Cost Analysis. Total practice cost of implementation completion will be calculated for both training arms, not for implementing the entire SEEK model. Cost effectiveness ratios will be calculated as the cost per average SIC component completed, and per average Competence scale and Practice Behavior scale scores. Standard time discounting methods will be applied to cost estimates (77). We will use sensitivity analyses to derive upper and lower estimates of resource use and implementation costs (77). Standard errors for use in mean comparisons will be estimated, using bootstrapping methods (77).

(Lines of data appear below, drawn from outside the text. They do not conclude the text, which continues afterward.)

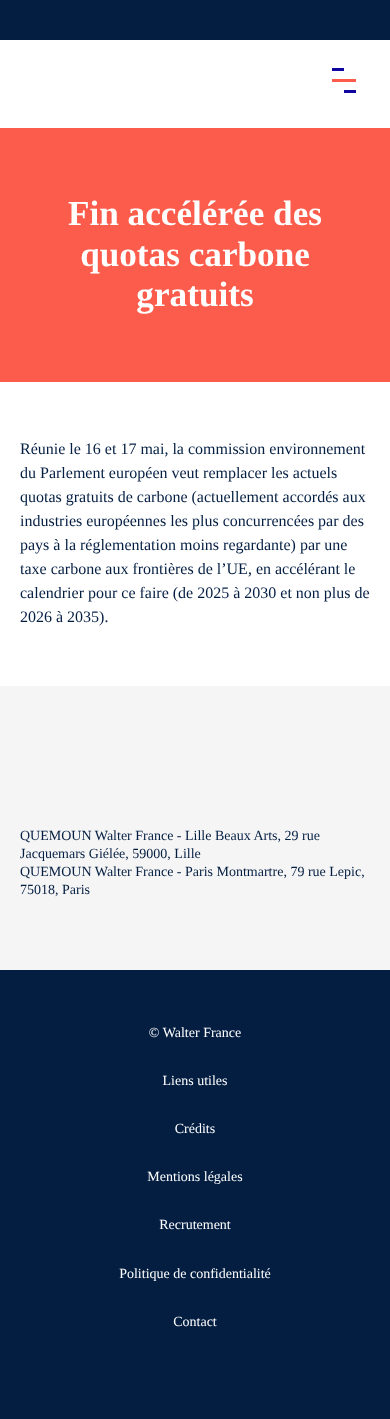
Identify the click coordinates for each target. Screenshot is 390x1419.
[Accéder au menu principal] (344, 80)
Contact (195, 1322)
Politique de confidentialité (195, 1274)
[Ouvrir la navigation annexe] (32, 20)
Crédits (195, 1129)
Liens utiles (195, 1081)
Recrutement (195, 1225)
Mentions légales (194, 1177)
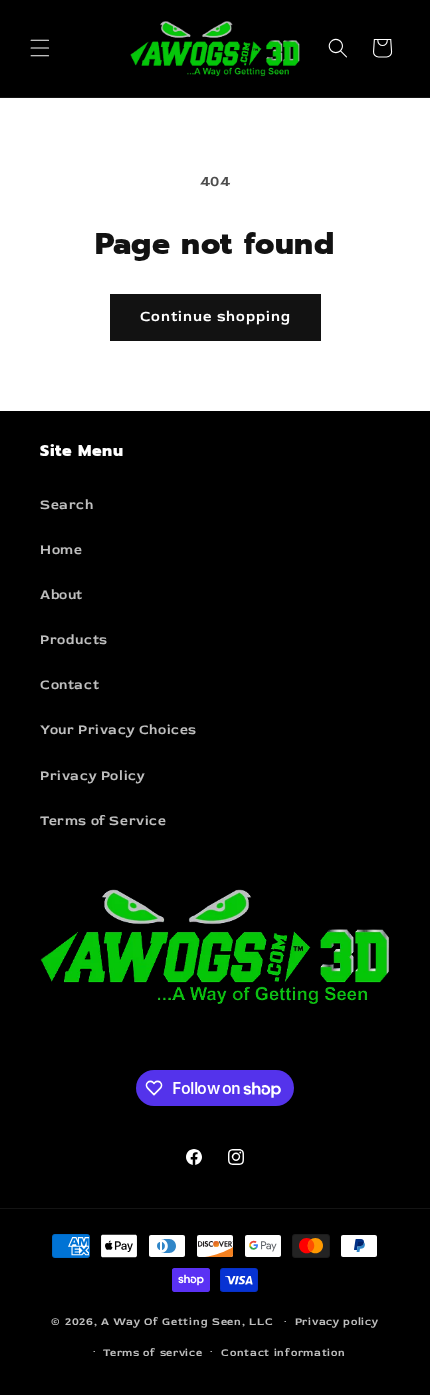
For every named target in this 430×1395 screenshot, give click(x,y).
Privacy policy (337, 1321)
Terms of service (152, 1352)
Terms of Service (103, 820)
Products (74, 639)
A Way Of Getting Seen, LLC (187, 1321)
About (61, 594)
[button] (40, 48)
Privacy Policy (92, 775)
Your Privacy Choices (118, 729)
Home (61, 549)
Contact (69, 684)
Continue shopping (215, 316)
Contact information (283, 1352)
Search (67, 504)
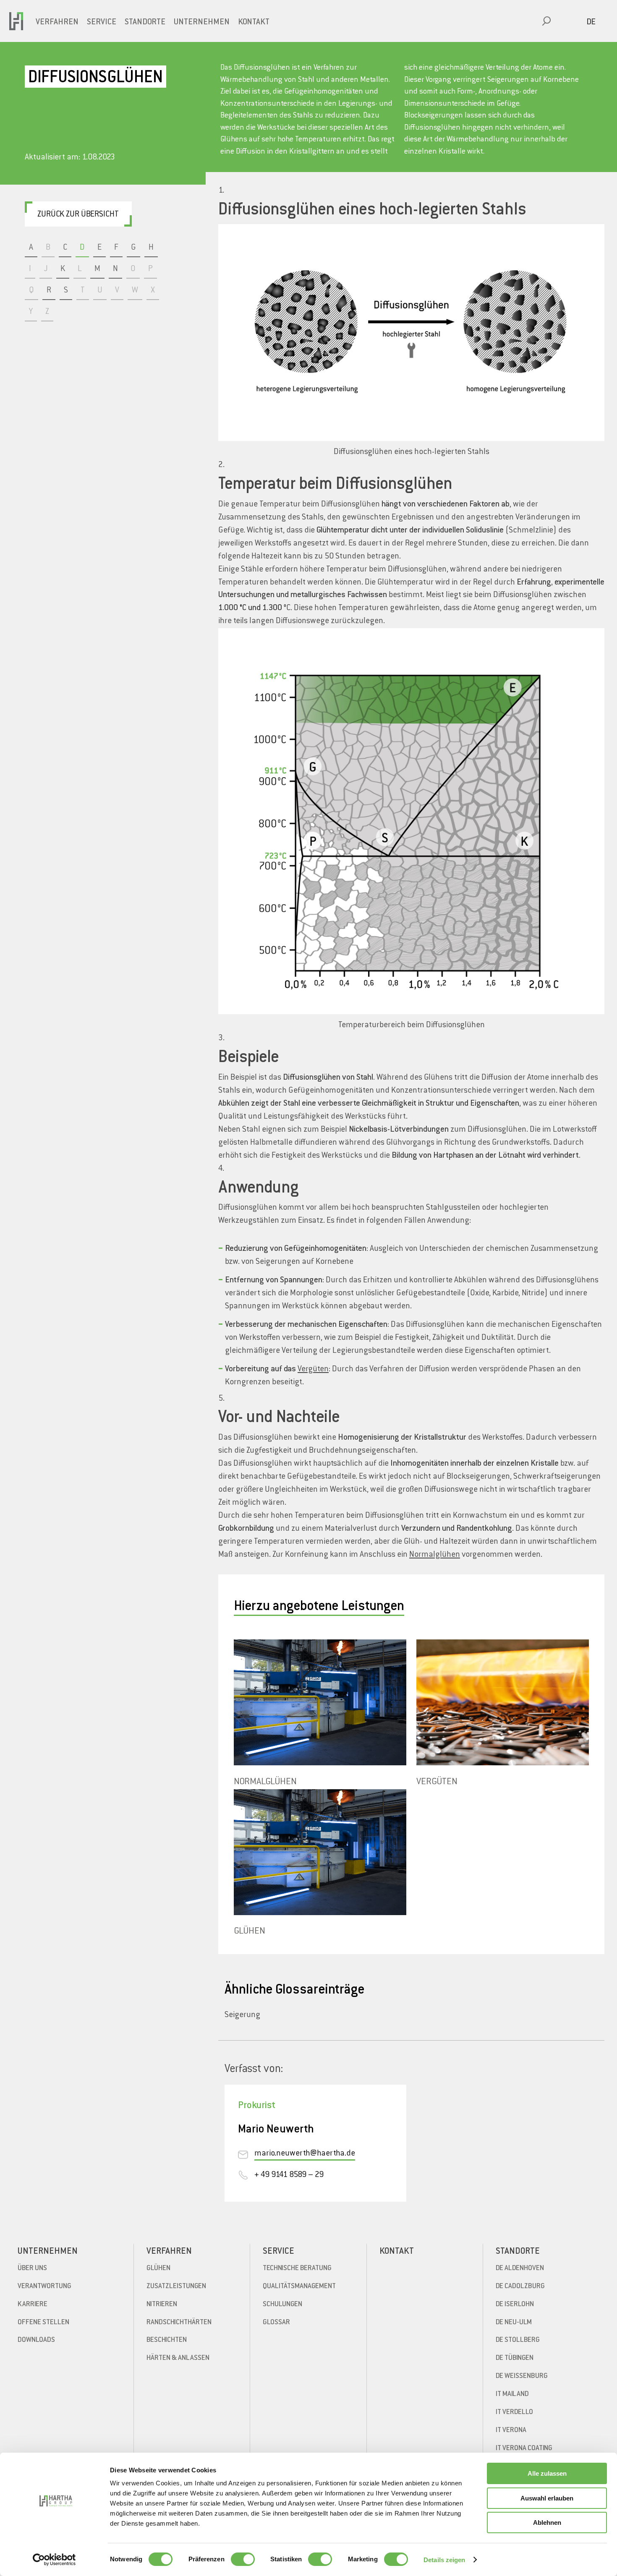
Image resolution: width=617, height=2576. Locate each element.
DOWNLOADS (36, 2340)
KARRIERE (32, 2304)
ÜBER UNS (32, 2268)
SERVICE (101, 22)
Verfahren (57, 22)
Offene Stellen (43, 2322)
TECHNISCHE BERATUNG (297, 2268)
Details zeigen (444, 2559)
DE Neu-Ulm (514, 2322)
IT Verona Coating (524, 2448)
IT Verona (511, 2430)
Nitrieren (161, 2304)
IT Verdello (514, 2412)
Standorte (145, 22)
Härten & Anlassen (177, 2358)
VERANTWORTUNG (44, 2286)
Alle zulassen (547, 2473)
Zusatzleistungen (176, 2286)
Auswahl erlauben (546, 2498)
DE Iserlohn (515, 2304)
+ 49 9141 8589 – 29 (289, 2175)
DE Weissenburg (522, 2376)
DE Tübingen (514, 2358)
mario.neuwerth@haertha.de (304, 2153)
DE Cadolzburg (520, 2286)
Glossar (276, 2322)
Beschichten (166, 2340)
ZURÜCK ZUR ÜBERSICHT (78, 214)
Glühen (158, 2268)
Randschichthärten (179, 2322)
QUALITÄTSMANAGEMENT (299, 2286)
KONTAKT (253, 22)
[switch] (243, 2559)
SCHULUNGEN (282, 2304)
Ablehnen (547, 2522)
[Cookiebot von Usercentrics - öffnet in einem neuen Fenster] (54, 2559)
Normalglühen (434, 1555)
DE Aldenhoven (520, 2268)
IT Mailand (512, 2394)
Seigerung (242, 2015)
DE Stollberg (518, 2340)
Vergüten (313, 1369)
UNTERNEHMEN (202, 22)
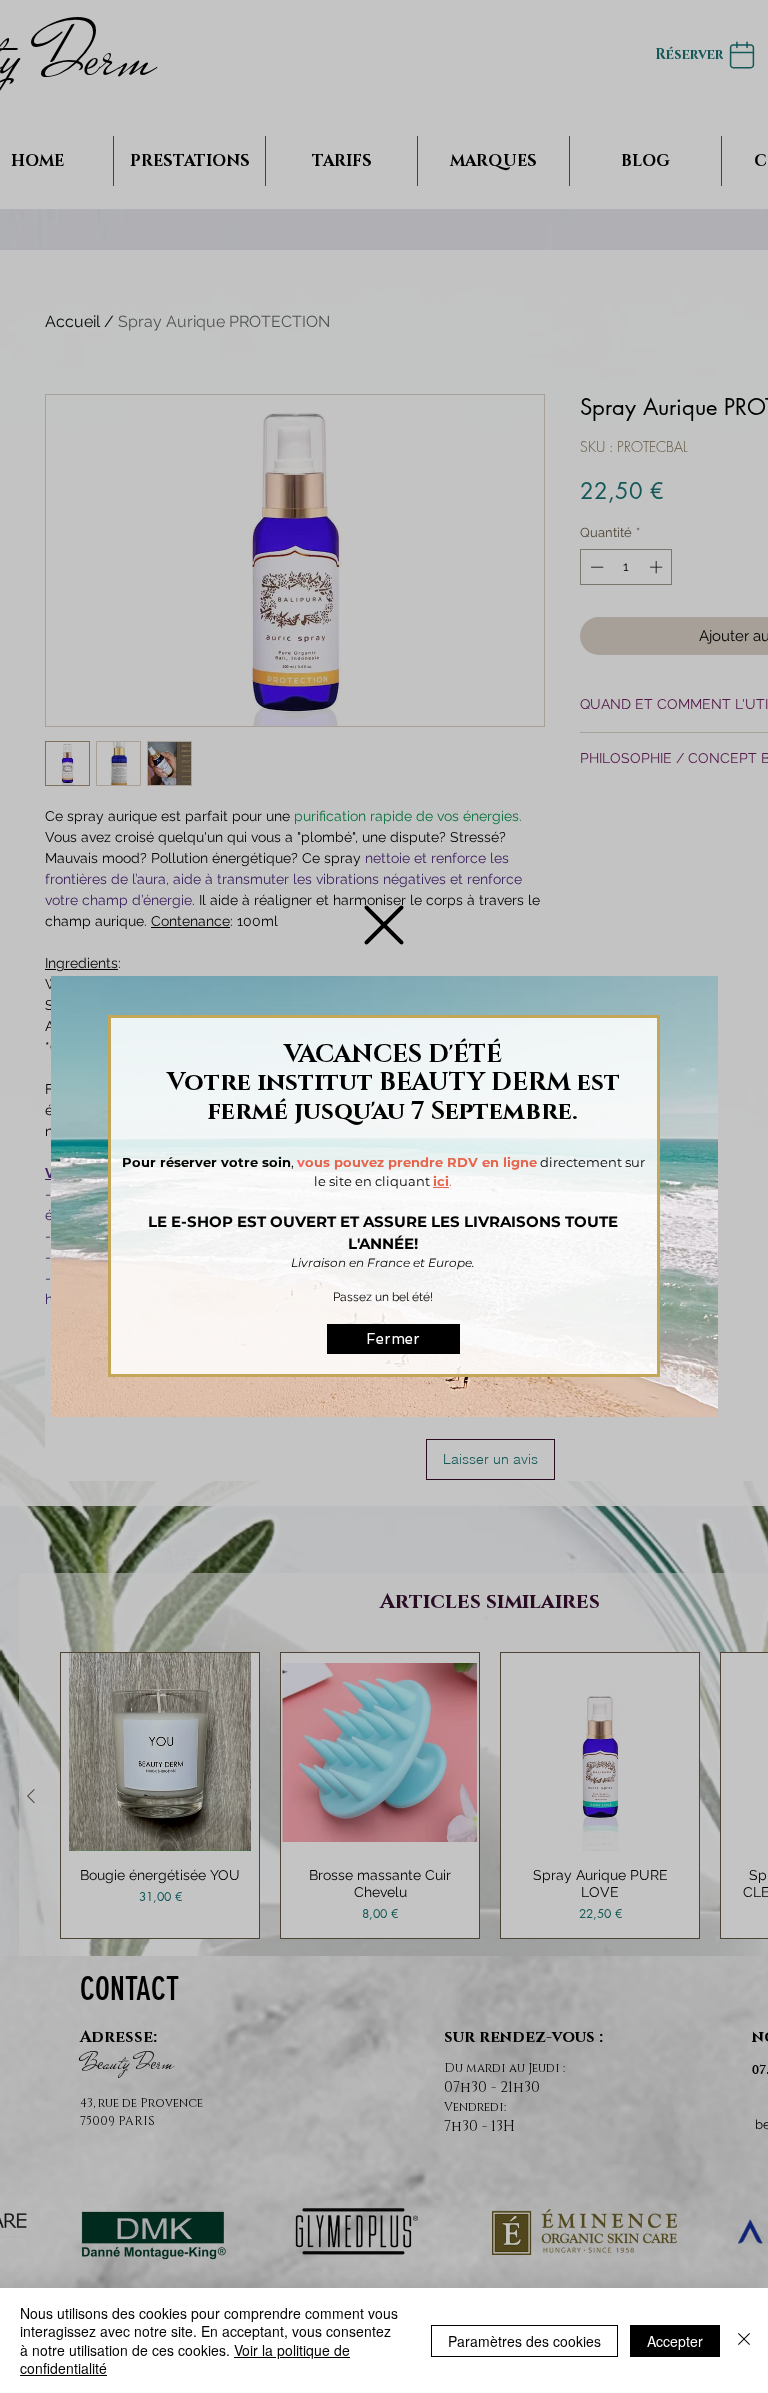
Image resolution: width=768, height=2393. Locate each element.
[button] (384, 925)
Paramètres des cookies (524, 2341)
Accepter (675, 2341)
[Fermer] (744, 2340)
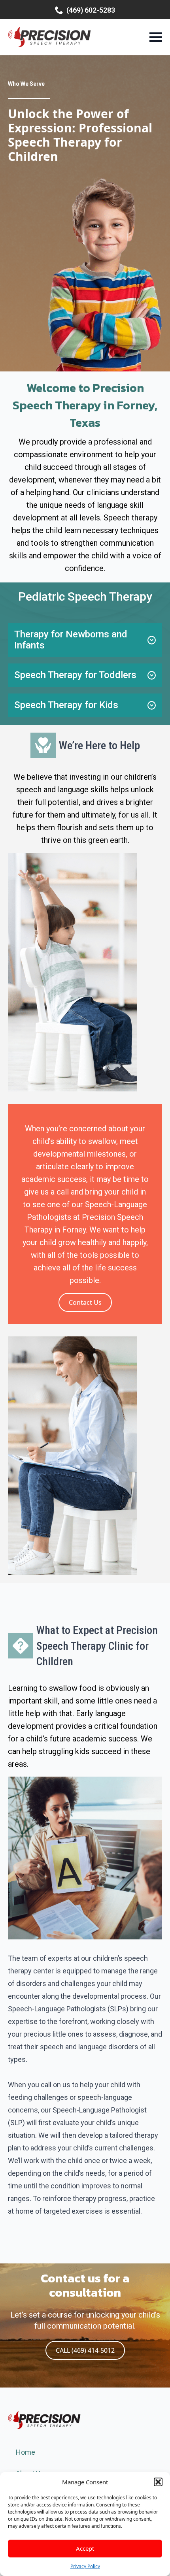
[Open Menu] (155, 37)
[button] (158, 2482)
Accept (85, 2548)
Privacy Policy (85, 2566)
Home (25, 2452)
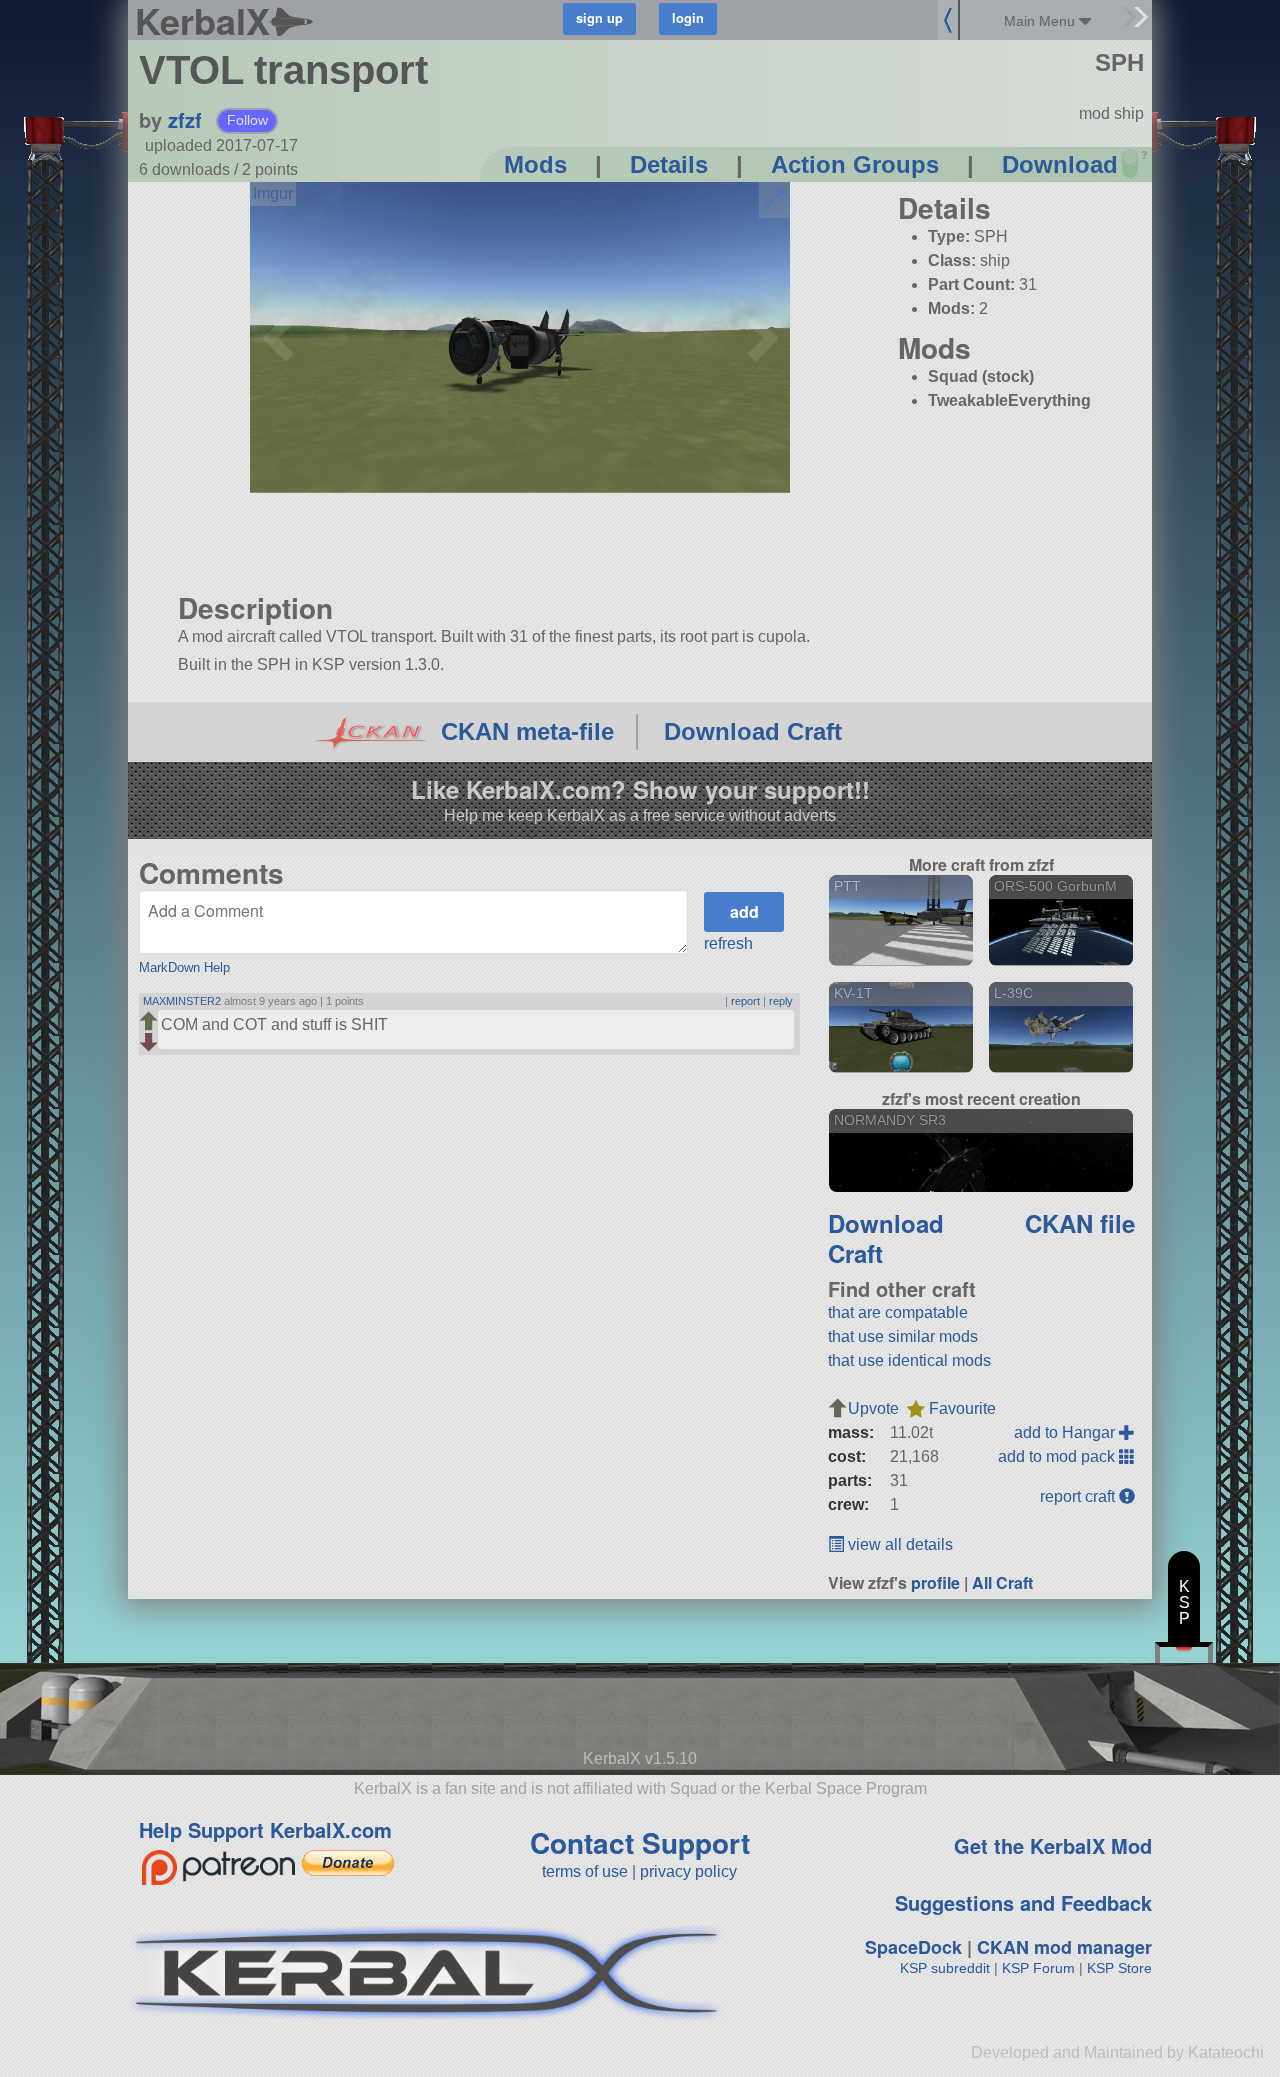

Qualitative/Mixed MethodsAnalysis. We will keep an audit trail of data collected and memos, team meetings indicating time, place, source of data, and persons collecting or analyzing information. We will analyze interview transcripts using a thematic content analysis methodology (78). First, transcripts will be reviewed by investigators to develop a broad understanding of content related to the project’s aims and to identify topics for discussion and observation. Second, segments of text ranging from a phrase to several paragraphs will be assigned codes based on a priori (i.e., from the interview guide) or emergent themes (or, open coding) (79). Codes will be assigned to describe connections between categories and between categories and subcategories (i.e., axial coding) (79). Codes will also be assigned to reflect participants’ social and demographic characteristics. Lists of codes developed by each investigator will be matched and integrated into a single codebook. Third, each text will be independently coded by at least two investigators. Disagreements in assignment of codes will be resolved through discussion between investigators and by refining definitions of codes. With the final coding structure, two investigators will separately review transcripts to determine level of agreement. A level of agreement ranging from 66-97% depending on level of coding (general, intermediate, specific), indicates good reliability in qualitative research (80). Fourth, based on these codes, the computer program QSR NVivo will generate a series of categories arranged in a treelike structure connecting text segments grouped into separate categories of codes or “nodes” (81). These nodes and trees will be used to further the process of axial or pattern coding to examine the association between different a priori and emergent categories. Fifth, by constantly comparing these categories with each other, the different categories will be further condensed into broad themes using a format that places SEEK’s effectiveness and implementation within the framework of the system characteristics (82). Finally, the themes will be compared with the results of the analysis of quantitative data relating to PCP experiences with SEEK to identify points of convergence and divergence (triangulation) and to explain potentially unanticipated findings (expansion).